**** WORKING DATA

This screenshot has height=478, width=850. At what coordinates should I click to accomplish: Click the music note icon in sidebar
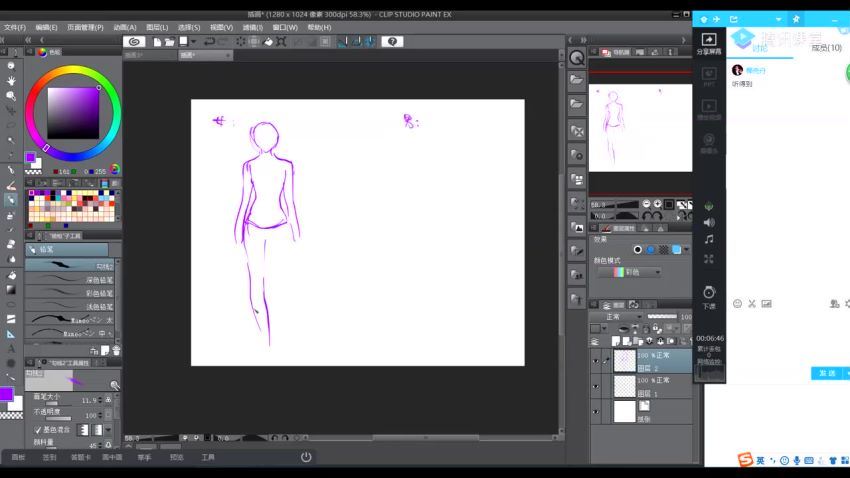[x=709, y=240]
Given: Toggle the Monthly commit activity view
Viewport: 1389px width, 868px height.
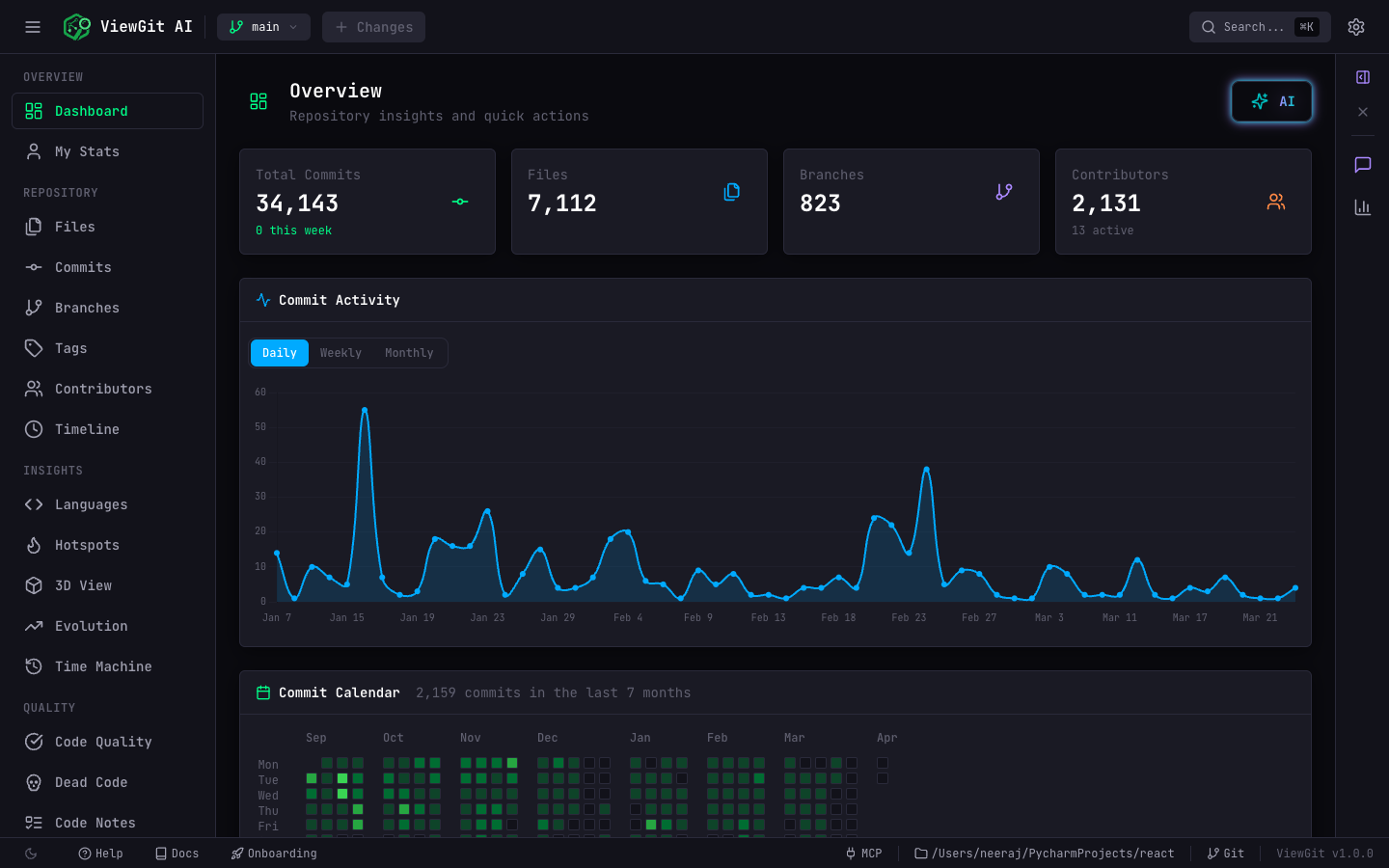Looking at the screenshot, I should 408,353.
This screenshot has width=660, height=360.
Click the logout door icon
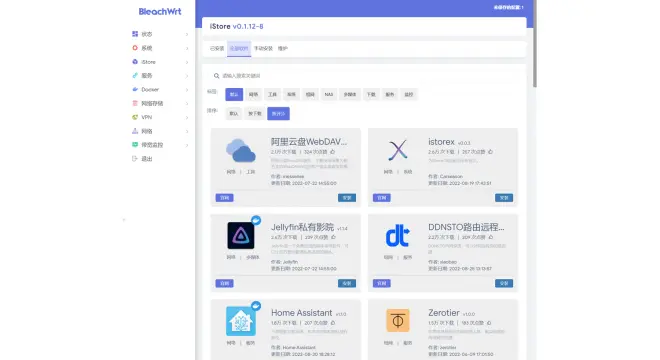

********

THE EXERCISE
Update all the rows above by replacing every "icon" with "symbol" and changing nothing else, and leave the pictures out of your answer.

FULL ANSWER
This screenshot has height=478, width=850. At what coordinates should I click to accomplish: Click the music note symbol in sidebar
[x=709, y=240]
Given: Toggle the Monthly commit activity view
Viewport: 1389px width, 868px height.
Looking at the screenshot, I should 408,353.
This screenshot has width=660, height=360.
Click the logout door symbol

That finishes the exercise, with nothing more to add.